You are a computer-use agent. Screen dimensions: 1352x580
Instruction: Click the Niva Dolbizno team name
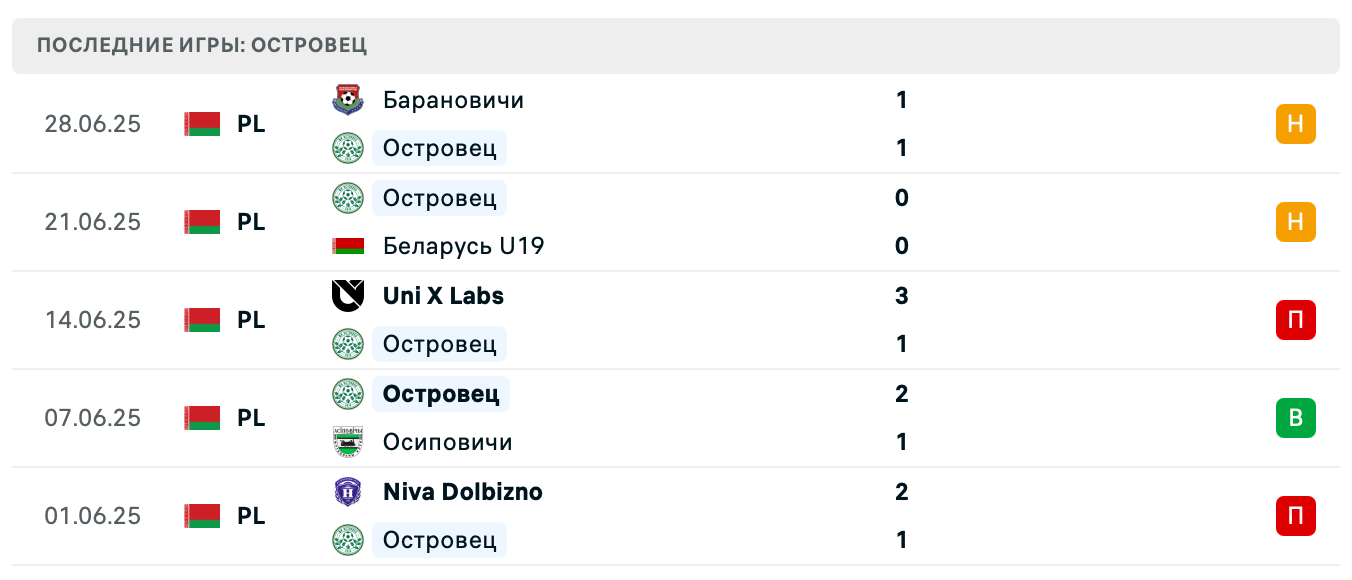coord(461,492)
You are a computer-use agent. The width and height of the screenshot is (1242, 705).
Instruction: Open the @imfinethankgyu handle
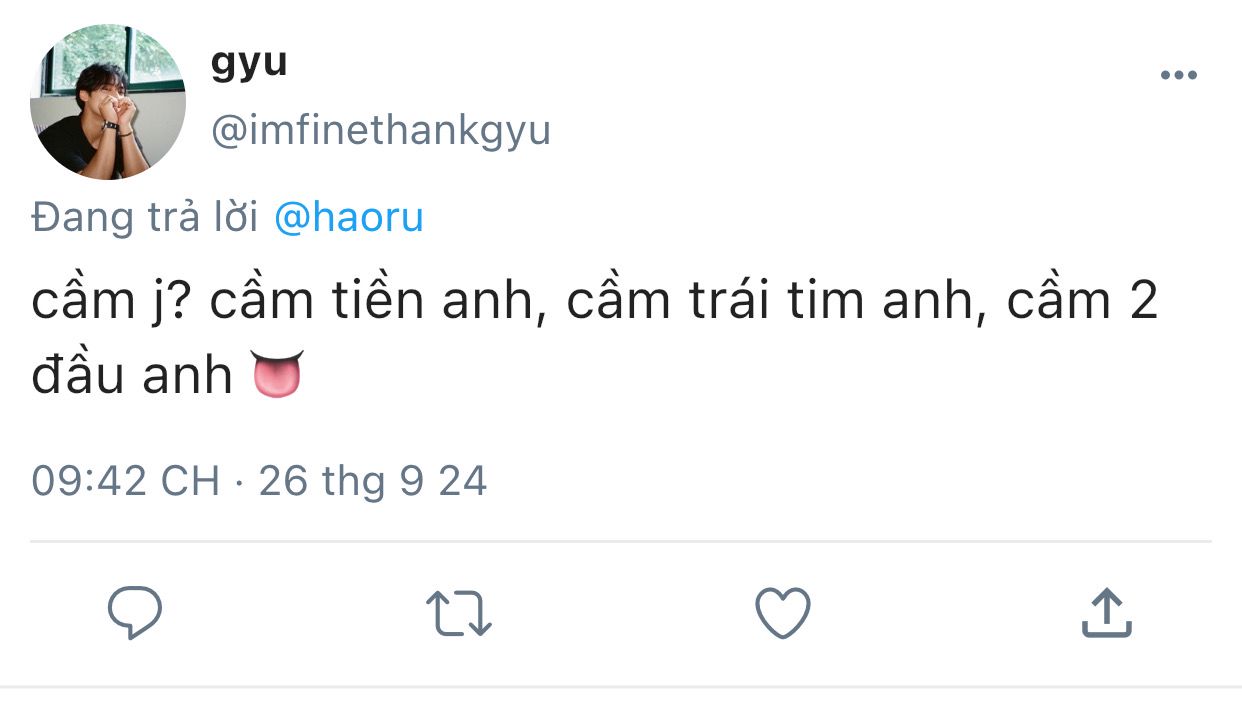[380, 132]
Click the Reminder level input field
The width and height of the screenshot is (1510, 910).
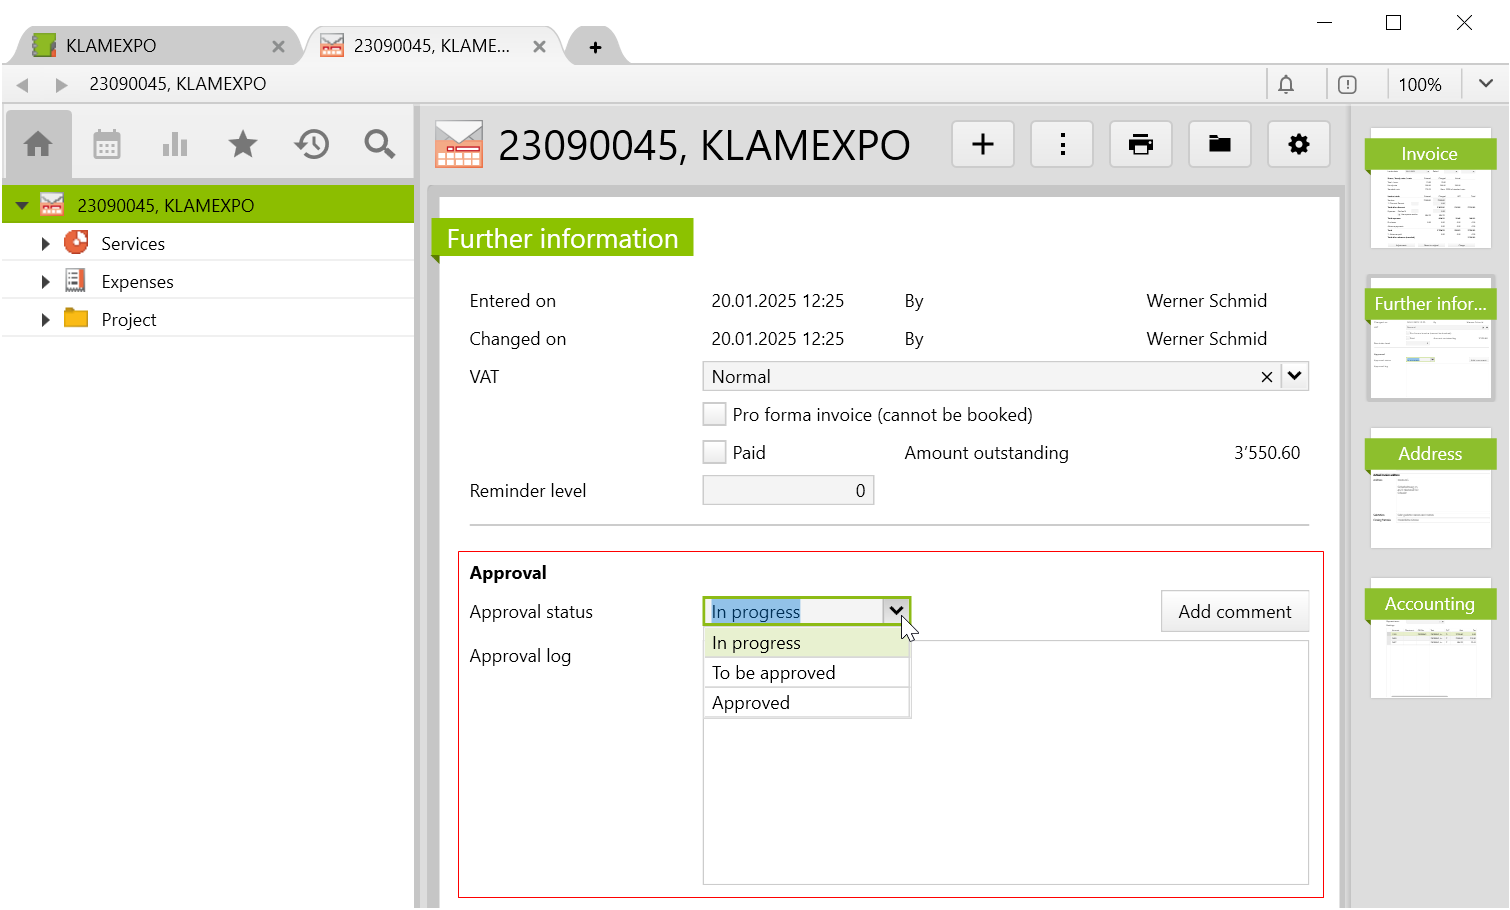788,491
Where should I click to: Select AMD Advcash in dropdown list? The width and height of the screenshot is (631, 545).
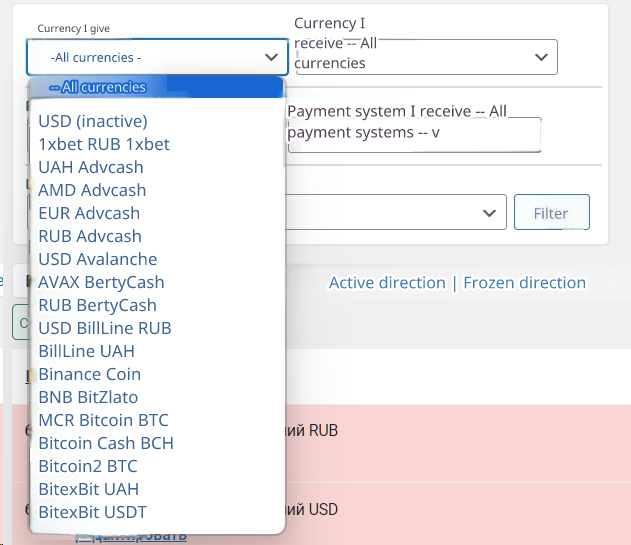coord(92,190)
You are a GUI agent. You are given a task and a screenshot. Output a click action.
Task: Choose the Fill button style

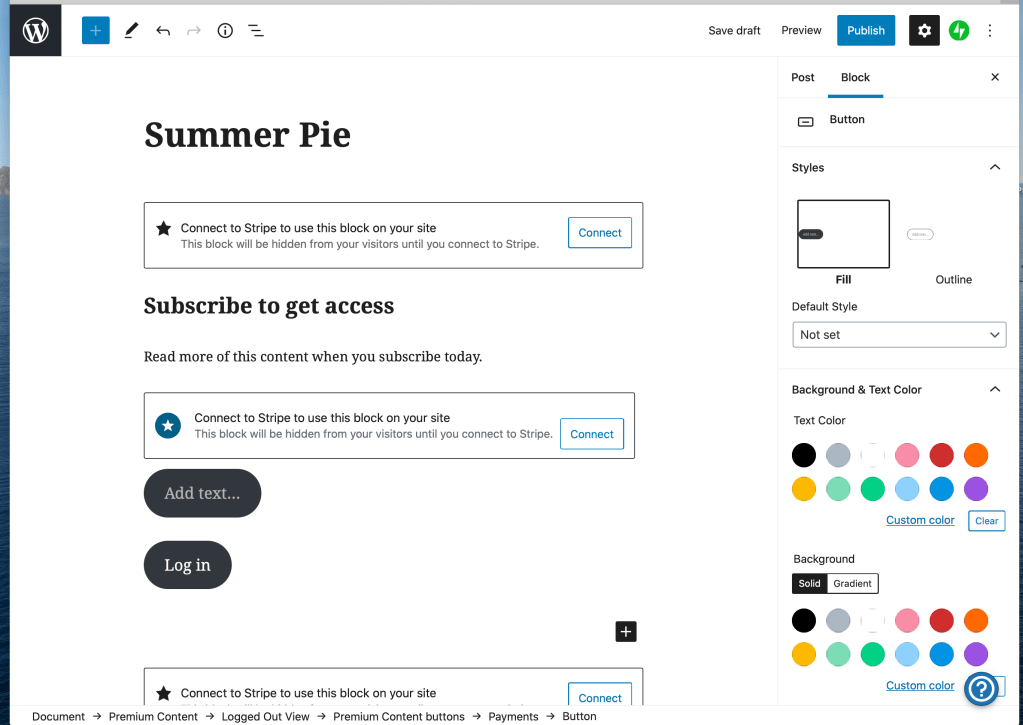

Written request:
Write out every line of the data above as a numbered list, skipping the blank lines and leaving out the pictures.

The solution:
1. You are a computer-use agent. Screen dimensions: 1352x580
2. Instruction: Click the Niva Dolbizno team name
3. coord(461,492)
4. You are a computer-use agent. The width and height of the screenshot is (1242, 705).
5. Instruction: Open the @imfinethankgyu handle
6. [380, 132]
7. Click the Reminder level input field
8. The width and height of the screenshot is (1510, 910).
9. 788,491
10. Where should I click to: Select AMD Advcash in dropdown list? The width and height of the screenshot is (631, 545).
11. coord(92,190)
12. You are a GUI agent. You are given a task and a screenshot. Output a click action.
13. Task: Choose the Fill button style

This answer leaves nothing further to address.